Station Stocks Slide As FCC Moves Shake Up RetransSinclair Down 4.5% As Chairman Proposes to Eliminate Coordinated Retrans Negotiations 3/06/2014 5:00 PM Eastern
Stocks at some of the top station groups were clobbered Thursday after Federal Communications Commission chairman Tom Wheeler proposed eliminating coordinated retransmission consent negotiations, a move that could lessen the grip some station groups have on distributors in both rural and urban markets.
Wheeler’s proposal would ban two or more separately owned stations from jointly negotiating retrans deals with distributors.

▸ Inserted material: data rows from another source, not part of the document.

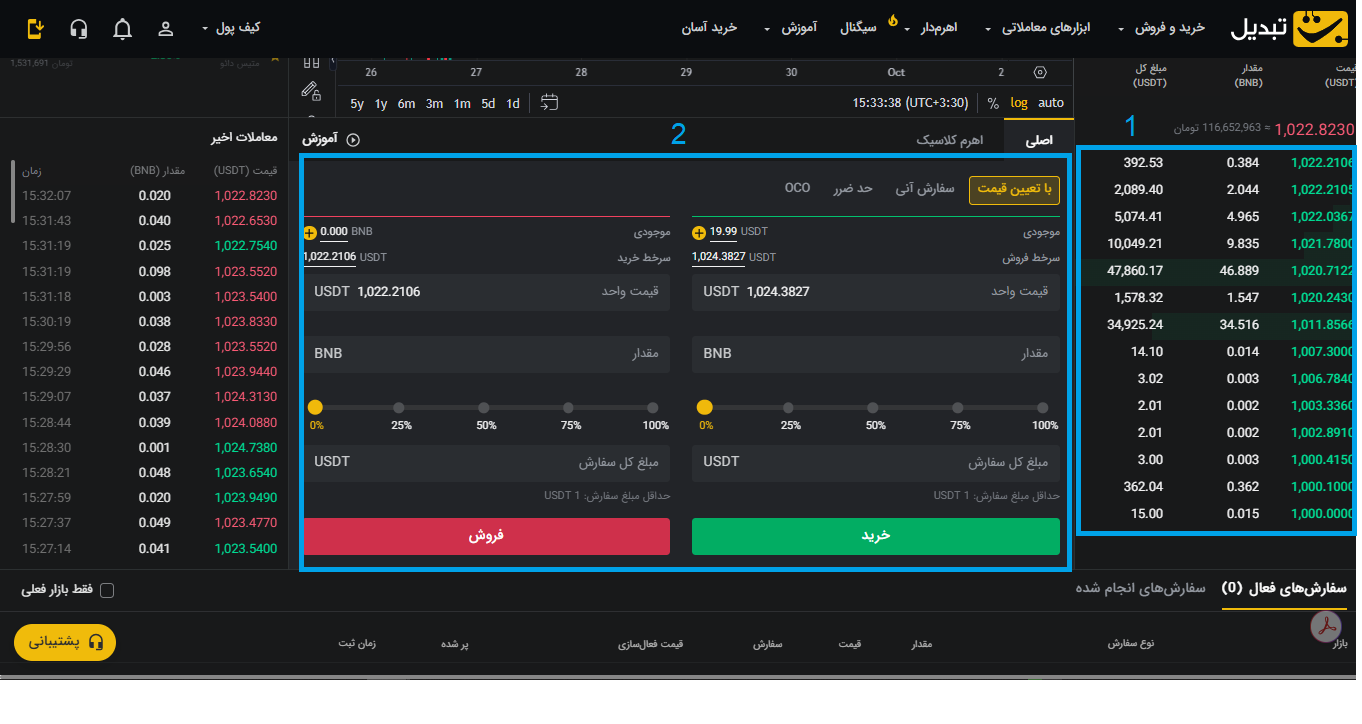This screenshot has width=1362, height=724.
Task: Click the green خرید buy button
Action: (875, 537)
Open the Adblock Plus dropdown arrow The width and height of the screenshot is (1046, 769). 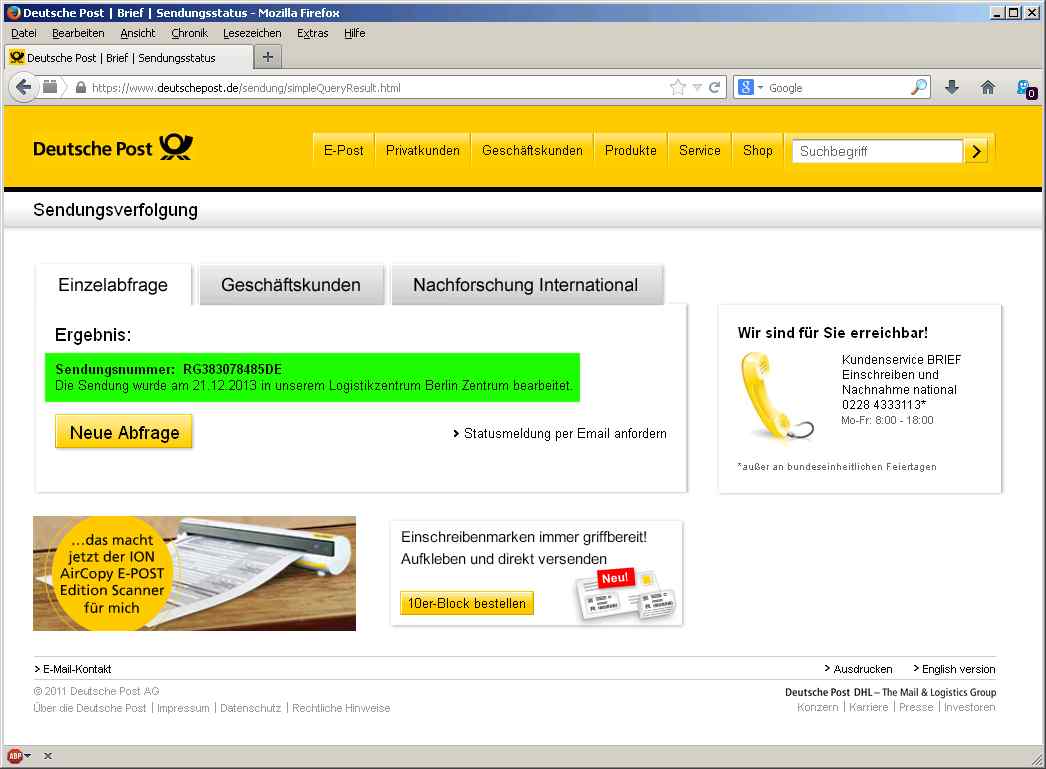click(28, 756)
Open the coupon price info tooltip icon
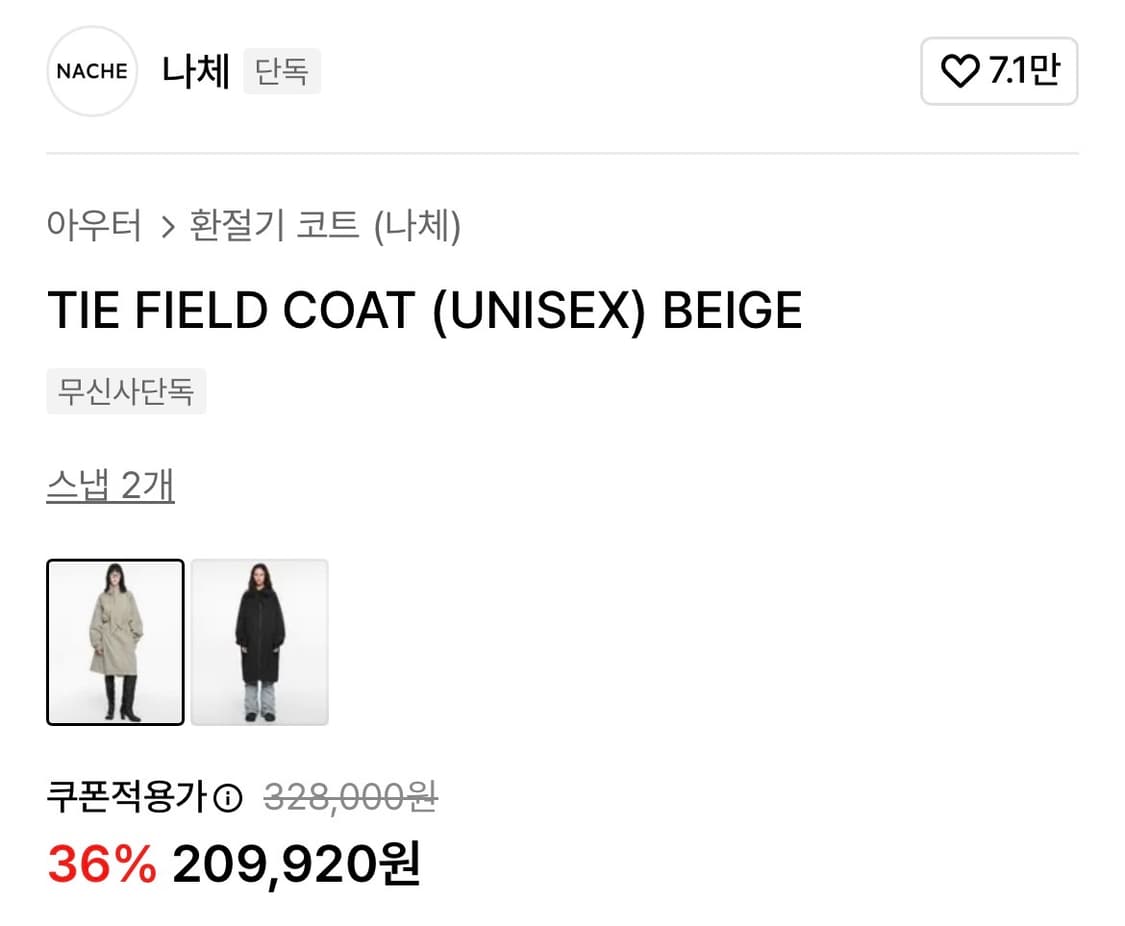 coord(230,795)
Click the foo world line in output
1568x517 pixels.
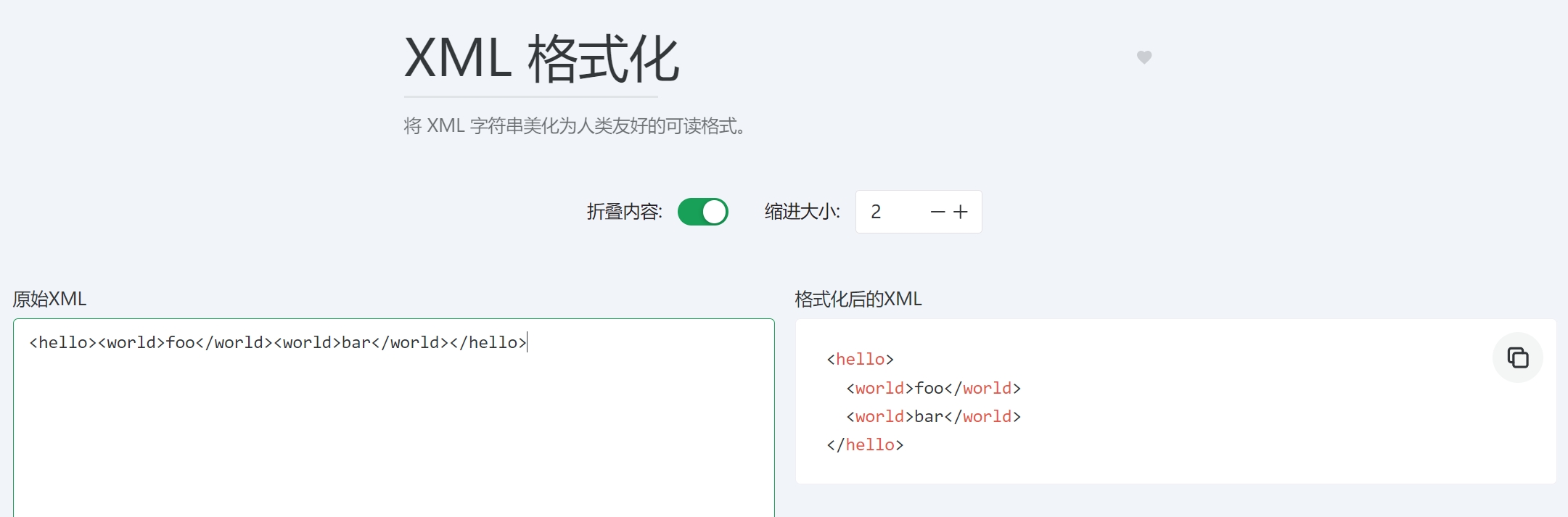click(x=934, y=389)
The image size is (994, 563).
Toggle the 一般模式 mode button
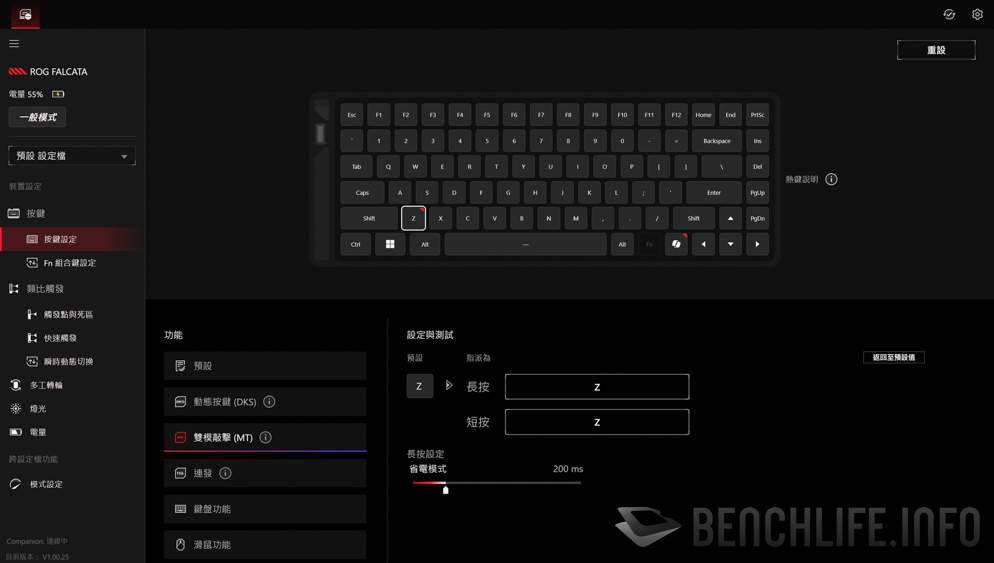coord(37,117)
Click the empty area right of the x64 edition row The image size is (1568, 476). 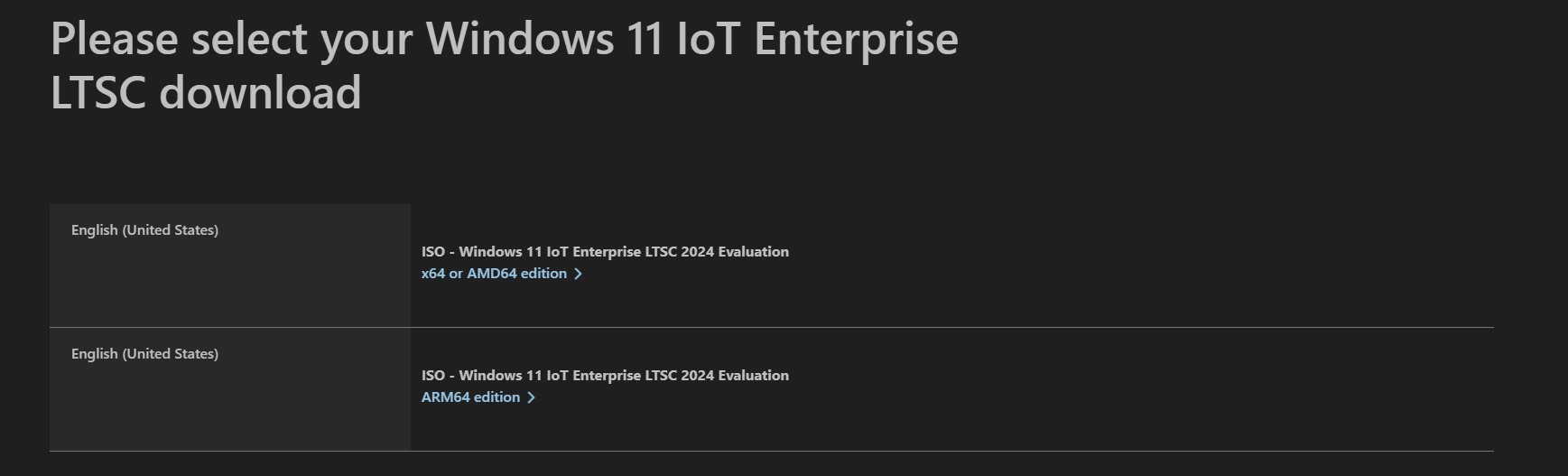[1137, 266]
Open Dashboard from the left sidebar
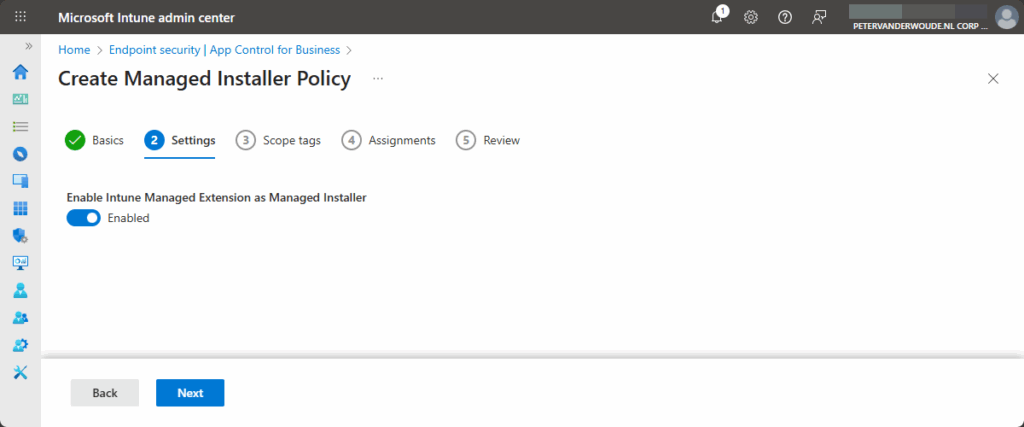 click(x=20, y=99)
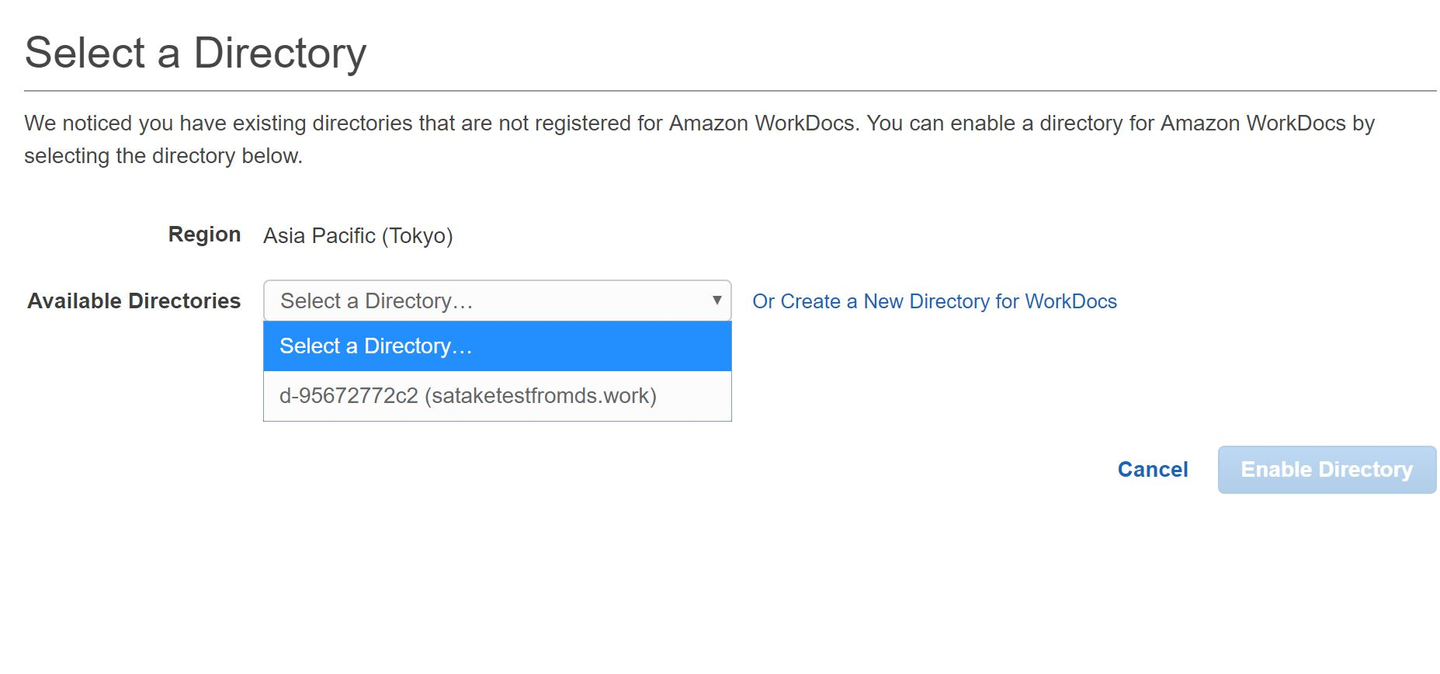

In addition, the agency would adopt a “rebuttable presumption” that coordinated negotiations by any two stations in a market are not in the public interest.
Cable, telco and satellite operators alike have complained that stations that band together to negotiation retrans deals artificially drive up prices – which are passed on to consumers – when they are supposed to be competing against each other.
Station group investors appeared spooked at the news, driving down shares of all the major publicly traded station groups.
Sinclair Broadcast Group, which owns about 167 stations in 77 markets across the country, took the biggest hit, closing at $28.73 per share on Thursday, down 4.5% ($1.34 each). Nexstar Broadcasting Group, which owns, operates, programs or provides sales and services to 72 stations in 41 markets followed, closing at $41.94 per share, down 3.8% ($1.66 each). Rounding out the sector, Gray TV, with 46 stations in 31 markets, dipped 3.8% ($46 cents) to $11.61 each; LIN Media, with 43 stations in 23 markets fell 3% (69 cents) to $22.57. Gannett Co., with 43 stations, finished the day on a positive note, up 7 cents each (0.2%) to $29.47 per share.